Oxygen Desaturation during Upper Gastrointestinal Endoscopy-Analysis of Predicting Factors

1990 
Continuous monitoring of oxygen saturation and heart rate with a pulse oximeter was performed in 141 consecutive patients undergoing upper gastrointestinal panendoscopy (group I, n=74), therapeutic endoscopy (group II, n=22) and endoscopic retrograde cholangiopancreatography (ERCP) (group III, n=45). A decrease in oxygen saturation ≥3% was found in 34% of patients of group I, 59% of group II, and 82% of group III, respectively. Using univariate and multivariate analysis, we found that longer duration of procedure (≥l0min), preexisting cardiopulmonary diseases and the invasiveness of the procedures were the significant factors contributing to oxygen desaturation.
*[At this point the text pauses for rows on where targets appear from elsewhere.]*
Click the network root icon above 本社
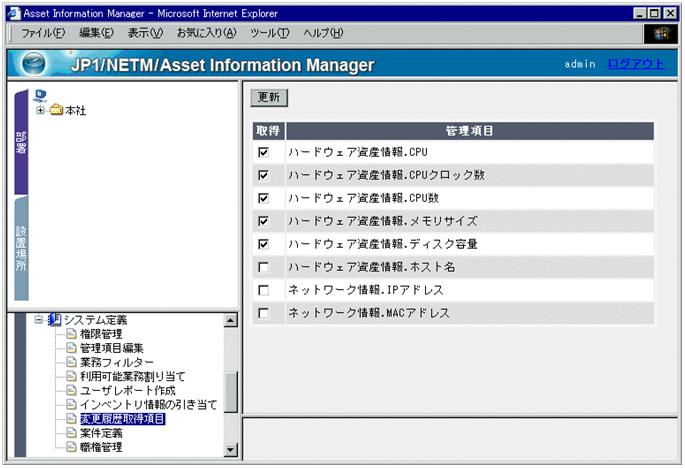Screen dimensions: 685x468 [41, 95]
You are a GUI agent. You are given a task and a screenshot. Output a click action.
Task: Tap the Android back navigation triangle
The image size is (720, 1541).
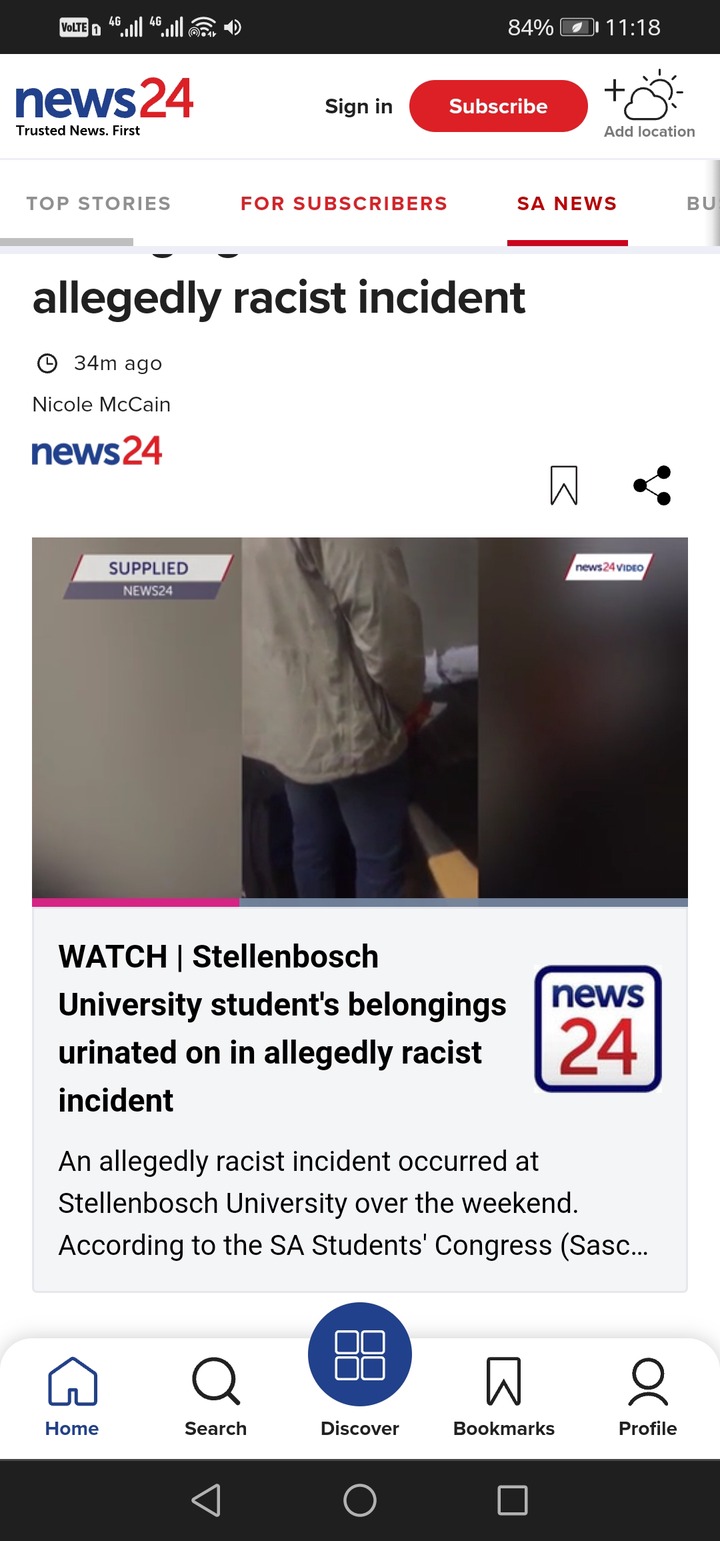(206, 1500)
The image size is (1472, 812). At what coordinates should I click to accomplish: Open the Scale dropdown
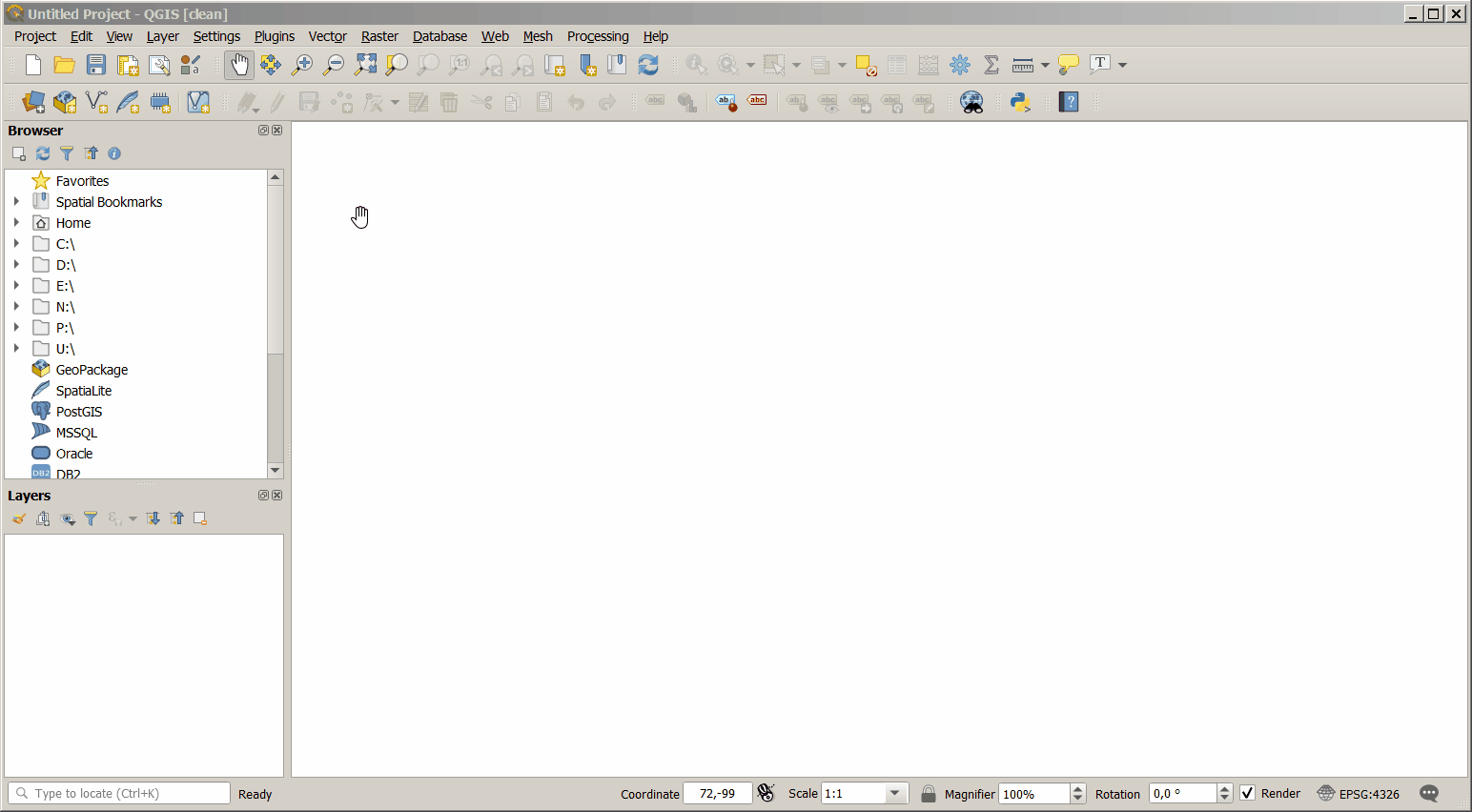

Tachycardia (≥l20/min) did not correlate with O2 desaturation and showed no significant change throughout the whole endoscopic procedure. In the 75 patients (53%) with oxygen desaturation, only 6 patients (8%) required O2 inhalation for maintaining normal O2 saturation to complete the endoscopic procedure. We concluded that pulse oximetry could detect hypoxia early and prevent severe cardiopulmonary complications during endoscopy.